Jeremy Thomas, thomas244 [at], (925) 422-5539

The 34th Conference on Neural Information Processing Systems (NeurIPS) is featuring two papers advancing the reliability of deep learning for mission-critical applications at Lawrence Livermore National Laboratory (LLNL). The most prestigious machine learning conference in the world, NeurIPS began virtually on Dec. 6.

The first paper describes a framework for understanding the effect of properties of training data on the generalization gap of machine learning (ML) algorithms — the difference between a model's observed performance during training versus its “ground-truth” performance in the real world. Borrowing ideas from statistical mechanics, an LLNL team linked the performance gap to the power spectrum of the training sample design. They corroborated the findings on experiments with deep neural networks (DNNs) on synthetic functions and a complex simulator for inertial confinement fusion, finding that sample designs with optimized spectral properties could provide greater scientific insight using less resources.

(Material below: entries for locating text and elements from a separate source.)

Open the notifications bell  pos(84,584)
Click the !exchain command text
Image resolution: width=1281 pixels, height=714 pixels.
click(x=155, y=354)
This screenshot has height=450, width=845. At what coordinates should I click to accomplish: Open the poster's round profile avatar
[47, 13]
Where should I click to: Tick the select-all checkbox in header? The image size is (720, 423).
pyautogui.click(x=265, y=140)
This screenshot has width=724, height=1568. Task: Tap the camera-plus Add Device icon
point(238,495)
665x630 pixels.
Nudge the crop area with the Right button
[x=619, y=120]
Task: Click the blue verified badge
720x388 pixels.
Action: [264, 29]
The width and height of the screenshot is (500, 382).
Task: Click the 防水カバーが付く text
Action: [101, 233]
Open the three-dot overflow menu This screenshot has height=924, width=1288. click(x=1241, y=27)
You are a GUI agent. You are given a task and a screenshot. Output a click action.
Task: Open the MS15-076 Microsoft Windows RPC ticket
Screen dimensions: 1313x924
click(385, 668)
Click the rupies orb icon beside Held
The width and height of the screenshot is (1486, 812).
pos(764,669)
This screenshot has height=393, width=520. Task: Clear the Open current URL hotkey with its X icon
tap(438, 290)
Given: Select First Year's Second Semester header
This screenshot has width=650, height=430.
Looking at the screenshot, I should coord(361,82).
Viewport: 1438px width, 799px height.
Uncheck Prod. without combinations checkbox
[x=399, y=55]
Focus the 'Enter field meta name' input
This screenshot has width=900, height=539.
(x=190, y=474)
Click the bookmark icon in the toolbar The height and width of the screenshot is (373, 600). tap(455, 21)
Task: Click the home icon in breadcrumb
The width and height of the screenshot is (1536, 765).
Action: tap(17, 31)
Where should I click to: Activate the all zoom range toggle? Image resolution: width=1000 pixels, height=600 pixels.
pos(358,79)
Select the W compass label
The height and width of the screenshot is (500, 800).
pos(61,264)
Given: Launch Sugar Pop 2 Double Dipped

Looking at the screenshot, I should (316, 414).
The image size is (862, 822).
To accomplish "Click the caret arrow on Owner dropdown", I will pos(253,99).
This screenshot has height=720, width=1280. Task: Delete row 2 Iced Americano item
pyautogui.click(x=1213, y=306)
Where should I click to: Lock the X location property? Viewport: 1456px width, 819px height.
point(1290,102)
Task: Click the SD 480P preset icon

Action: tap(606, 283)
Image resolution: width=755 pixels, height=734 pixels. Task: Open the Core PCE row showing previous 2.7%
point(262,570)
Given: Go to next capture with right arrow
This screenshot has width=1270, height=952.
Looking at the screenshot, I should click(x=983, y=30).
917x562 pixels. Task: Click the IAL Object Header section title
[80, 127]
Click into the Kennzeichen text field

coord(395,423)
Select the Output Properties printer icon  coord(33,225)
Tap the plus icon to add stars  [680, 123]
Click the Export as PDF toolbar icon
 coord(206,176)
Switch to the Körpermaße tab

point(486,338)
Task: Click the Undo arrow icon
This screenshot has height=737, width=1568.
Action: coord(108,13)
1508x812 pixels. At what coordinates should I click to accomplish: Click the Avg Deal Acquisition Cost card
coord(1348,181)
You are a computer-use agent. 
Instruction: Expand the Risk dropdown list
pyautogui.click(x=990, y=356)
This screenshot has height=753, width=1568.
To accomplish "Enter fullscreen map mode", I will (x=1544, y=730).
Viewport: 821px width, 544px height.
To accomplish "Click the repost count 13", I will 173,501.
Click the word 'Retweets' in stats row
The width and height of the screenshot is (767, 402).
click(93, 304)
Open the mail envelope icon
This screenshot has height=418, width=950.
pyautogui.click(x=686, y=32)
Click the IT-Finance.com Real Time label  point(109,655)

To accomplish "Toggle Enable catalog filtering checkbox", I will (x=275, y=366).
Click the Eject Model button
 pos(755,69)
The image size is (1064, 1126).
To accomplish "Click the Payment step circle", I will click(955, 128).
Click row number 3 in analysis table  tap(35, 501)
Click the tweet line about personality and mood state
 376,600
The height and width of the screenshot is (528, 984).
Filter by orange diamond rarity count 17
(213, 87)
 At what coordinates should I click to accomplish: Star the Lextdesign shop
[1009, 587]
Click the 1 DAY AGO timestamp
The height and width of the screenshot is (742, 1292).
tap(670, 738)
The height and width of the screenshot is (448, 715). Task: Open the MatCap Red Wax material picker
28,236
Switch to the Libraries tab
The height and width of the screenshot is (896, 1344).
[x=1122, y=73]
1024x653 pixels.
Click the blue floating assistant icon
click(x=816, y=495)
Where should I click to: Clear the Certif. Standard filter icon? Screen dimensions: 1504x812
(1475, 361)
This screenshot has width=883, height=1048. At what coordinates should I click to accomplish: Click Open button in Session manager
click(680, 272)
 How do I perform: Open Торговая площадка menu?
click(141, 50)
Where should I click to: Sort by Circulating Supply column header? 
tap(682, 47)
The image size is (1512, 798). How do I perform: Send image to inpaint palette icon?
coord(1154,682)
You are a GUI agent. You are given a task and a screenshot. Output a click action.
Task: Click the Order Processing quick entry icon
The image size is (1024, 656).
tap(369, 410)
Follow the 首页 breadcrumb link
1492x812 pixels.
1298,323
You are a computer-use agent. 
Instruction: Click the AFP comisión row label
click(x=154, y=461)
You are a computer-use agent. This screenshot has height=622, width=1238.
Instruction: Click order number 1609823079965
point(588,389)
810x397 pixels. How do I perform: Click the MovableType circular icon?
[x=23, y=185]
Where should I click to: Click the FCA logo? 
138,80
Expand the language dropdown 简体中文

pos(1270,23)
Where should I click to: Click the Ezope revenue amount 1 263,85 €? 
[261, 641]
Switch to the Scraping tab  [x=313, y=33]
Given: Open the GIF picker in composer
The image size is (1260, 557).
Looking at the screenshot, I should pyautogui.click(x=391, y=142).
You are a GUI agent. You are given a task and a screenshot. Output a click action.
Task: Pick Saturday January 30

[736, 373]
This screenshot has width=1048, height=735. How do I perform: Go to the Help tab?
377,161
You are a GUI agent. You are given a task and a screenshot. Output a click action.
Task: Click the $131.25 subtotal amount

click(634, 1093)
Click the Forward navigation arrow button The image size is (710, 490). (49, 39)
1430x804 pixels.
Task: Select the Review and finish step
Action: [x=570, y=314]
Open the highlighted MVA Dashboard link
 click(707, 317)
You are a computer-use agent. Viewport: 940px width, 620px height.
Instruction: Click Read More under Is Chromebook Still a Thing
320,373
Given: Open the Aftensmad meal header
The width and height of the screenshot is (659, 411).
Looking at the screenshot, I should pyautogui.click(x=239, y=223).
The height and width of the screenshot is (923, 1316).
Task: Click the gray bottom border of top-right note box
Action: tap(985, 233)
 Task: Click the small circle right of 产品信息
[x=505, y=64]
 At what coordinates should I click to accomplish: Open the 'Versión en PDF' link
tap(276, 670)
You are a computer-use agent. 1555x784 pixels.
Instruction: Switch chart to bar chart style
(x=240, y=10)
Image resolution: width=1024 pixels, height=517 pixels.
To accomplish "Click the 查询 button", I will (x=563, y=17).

“The most important question in applying ML to emerging scientific applications is identifying which training data points you should be collecting,” said lead author and LLNL computer scientist Bhavya Kailkhura, who began the work as a summer student intern at the Lab. “This paper basically answers the question of what simulations and experiments we should be running so we can create a DNN that generalizes well to any future data we might encounter. Agnostic of the specific scientific application, these optimized sample designs can help in obtaining deeper scientific insights than previously possible under a given sample (or compute) budget.”

In the paper, the team showed that sample designs such as blue noise and Poisson disk sampling could outperform popular uniform designs with respect to the generalization gap. In addition to fundamentally expanding understanding of scientific machine learning, the framework provides precise theoretical insight into DNN performance, Kailkhura said.

“This is probably the first paper that proposes a theory of how training data affects the generalization performance of your machine learning model — currently no other framework exists that can answer this question,” Kailkhura said. “To achieve this, we needed to come up with completely new ways of thinking about this problem.”

Researchers said the framework could have a major impact on a wide range of applications, including stockpile stewardship, engineering design and optimization or any other scientific application that requires simulation, particularly those that need “ensembling,” where scientists must select many different, potentially uncertain data points and run the risk of the output not being generally applicable.

“We want to explore the behavior of the simulation through a range of parameters, not just one, and we want to know how that thing is going to react for all of them,” said co-investigator Timo Bremer. “[Scientists] want to run as few simulations as possible to get the best understanding of what outcomes to expect. This paper gives you the optimal way of figuring out which simulations you need to run to get the maximum insight. We can prove that those simulations statistically will give you the most information for your particular problem.”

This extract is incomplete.